Wirtschaftsreformen und Armutsbekämpfung in Afrika

Reformen und Wachstum in Uganda

Nach dem Ende des Bürgerkrieges hat Uganda ein ambitioniertes Wirtschaftsreformprogramm verfolgt, das mit den Washingtoner Institutionen abgestimmt und durch Entwicklungshilfe unterstützt wurde. Die Wirtschaft Ugandas wurde stabilisiert und liberalisiert, wodurch sich die Anreizsysteme erheblich veränderten. Das Land konnte hohe Wachstumsraten erreichen; selbst bei einem Nachlassen während der letzten Jahre sind diese noch relativ hoch und höher als der afrikanische Durchschnitt. Die Inflation ging stark zurück, Privatinvestitionen nahmen erheblich zu. Der Banksektor wurde restrukturiert, und andere Sektorreformen brachten eine Liberalisierung und Stabilisierung der Ökonomie. Mit Hilfe verschiedener Strategien sollte Uganda auf einen Wachstumskurs gebracht und eine Modernisierung aller Sektoren unterstützt werden wie z.B. mit Plan of Modernisation of Agriculture (PMA), Medium-Term Competitive Strategy for the Private Sector (MTCS), Strategic Export Program (STRATEX) und Strategic Export Intervention Programme (SEIP). Weitreichende institutionelle Reformen fanden statt wie z. B. Dezentralisierung, Abschaffung von Marketing Boards, Umstrukturierung der staatlichen Verwaltung, Privatisierung von Staatsunternehmen. Die Entwicklungshilfe gab entscheidende Anstöße für das Wirtschaftswachstum.

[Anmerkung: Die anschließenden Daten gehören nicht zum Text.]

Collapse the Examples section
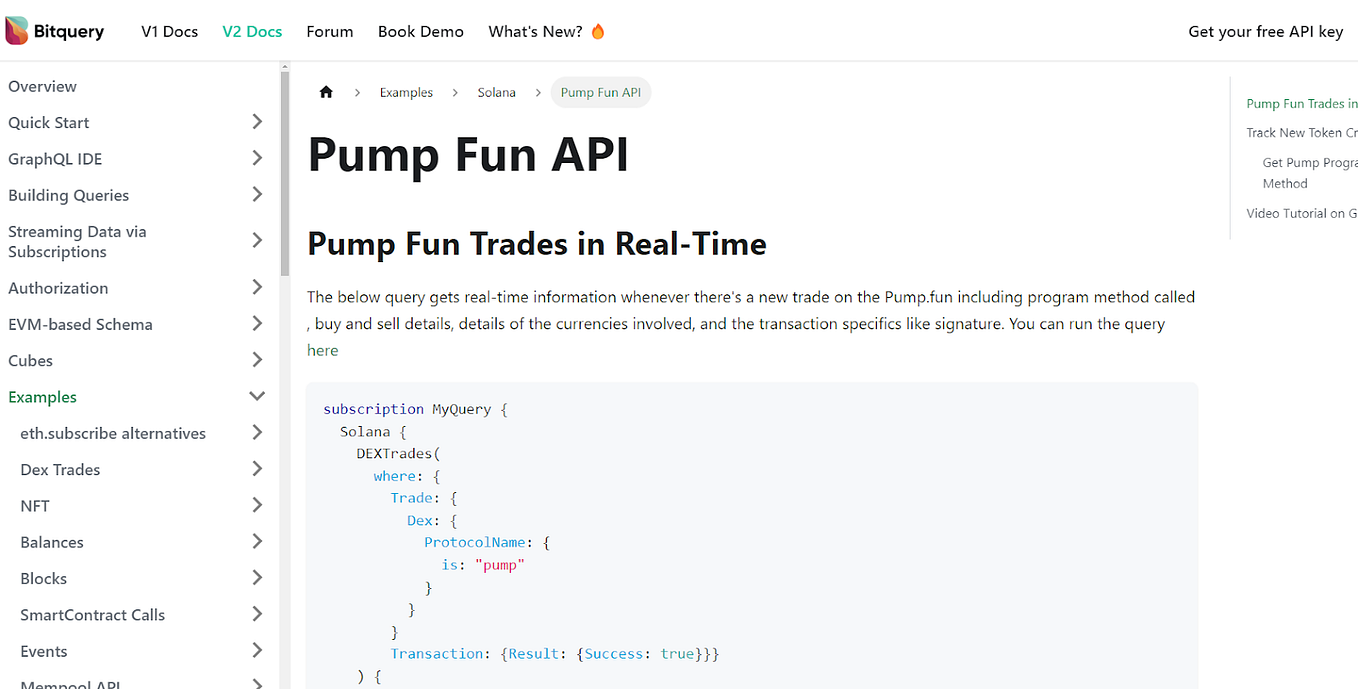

Das Wirtschaftswachstum Ugandas kommt trotz geringer Investitionsrate zustande. Obwohl diese steigt, ist sie immer noch unterdurchschnittlich. Diese niedrige Rate reflektiert geringe Marktintegration, Unsicherheiten, schwache Verwaltungen und unzureichende institutionelle Reformen.[17] Investitionsaktivitäten konzentrieren sich im Bausektor, der die zerstörte Infrastruktur wieder aufzubauen half. Aufgrund niedriger Einkommen, geringer Finanztiefe und sehr schweren Zugangs zu Finanzdienstleistungen gibt es auch nur eine sehr geringe Sparneigung (Sparquote 3,6 Prozent). Die Abhängigkeit von Entwicklungshilfe steigt. Uganda exportiert vor allem landwirtschaftliche (Kaffee) und Fischprodukte, die sehr starken Preisschocks unterworfen sind.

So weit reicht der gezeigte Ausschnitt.